**Your goal**
Transcribe the records below word for word, leaving out the pictures.
[BEGIN Records supplied]
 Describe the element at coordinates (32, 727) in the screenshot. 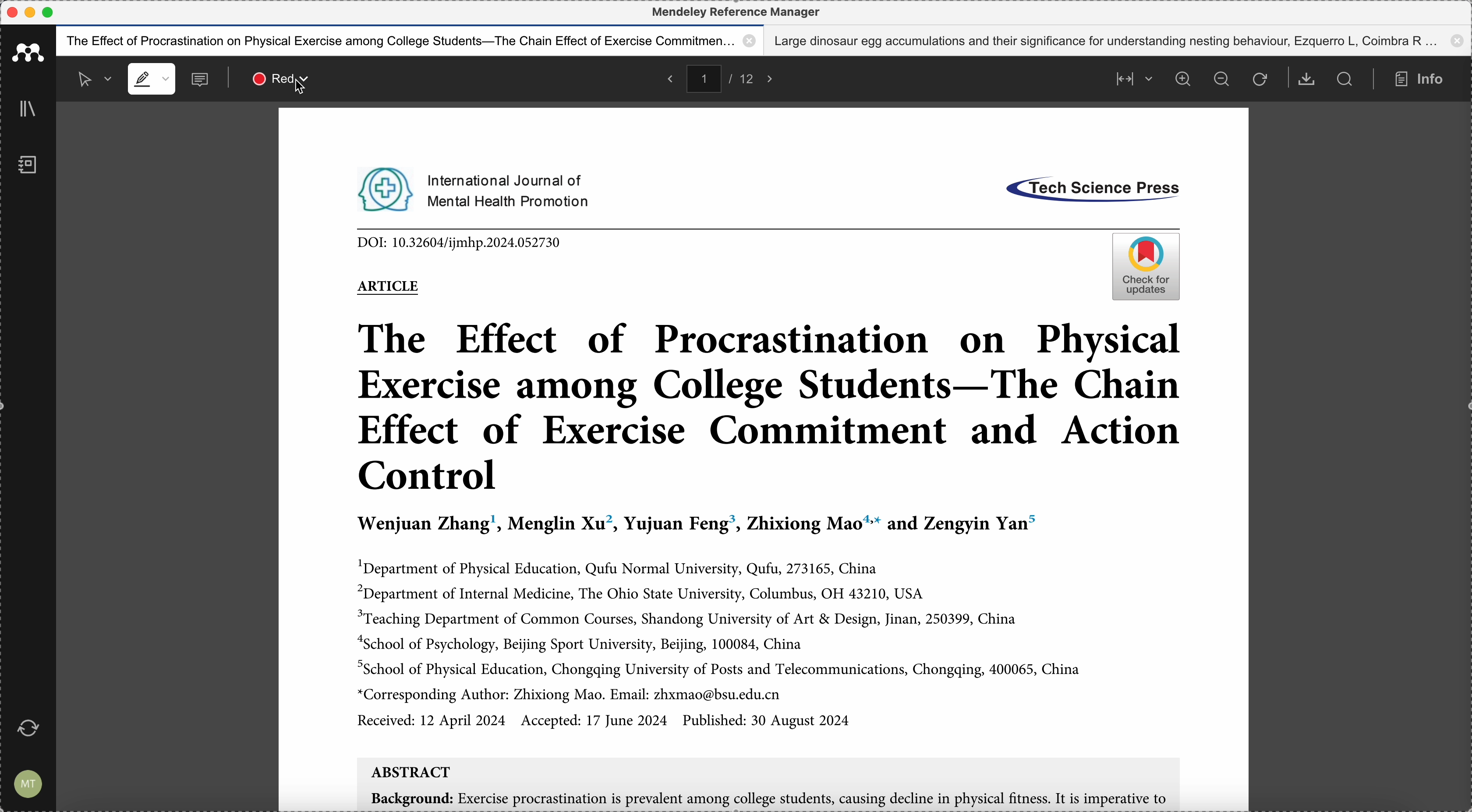

I see `last sync` at that location.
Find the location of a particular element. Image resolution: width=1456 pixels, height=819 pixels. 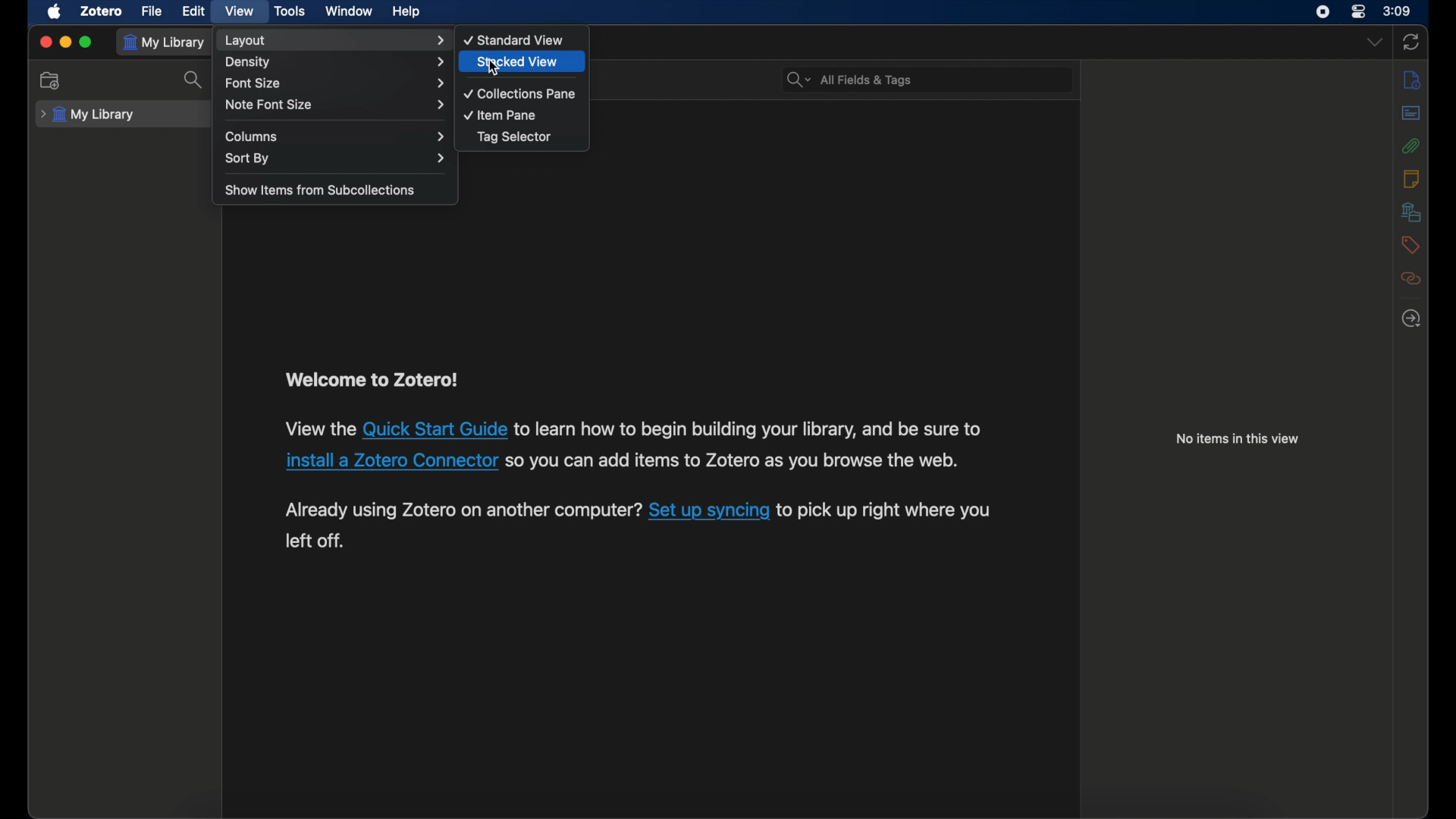

video is located at coordinates (238, 10).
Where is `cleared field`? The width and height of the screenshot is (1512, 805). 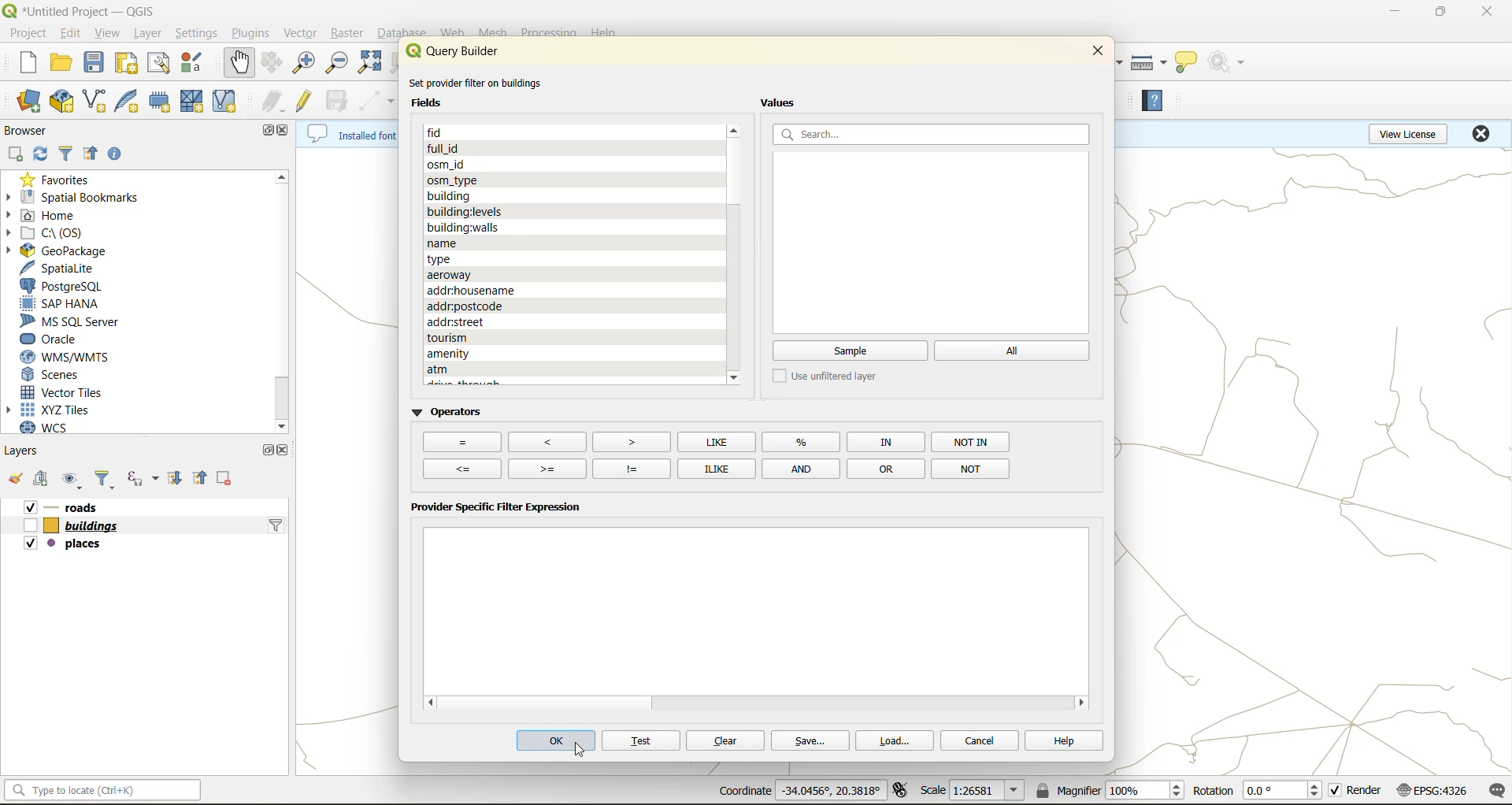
[END Records supplied]
**Exercise output**
 Describe the element at coordinates (32, 727) in the screenshot. 

I see `last sync` at that location.
Find the location of a particular element. Image resolution: width=1456 pixels, height=819 pixels. 

video is located at coordinates (238, 10).
Where is `cleared field`? The width and height of the screenshot is (1512, 805). 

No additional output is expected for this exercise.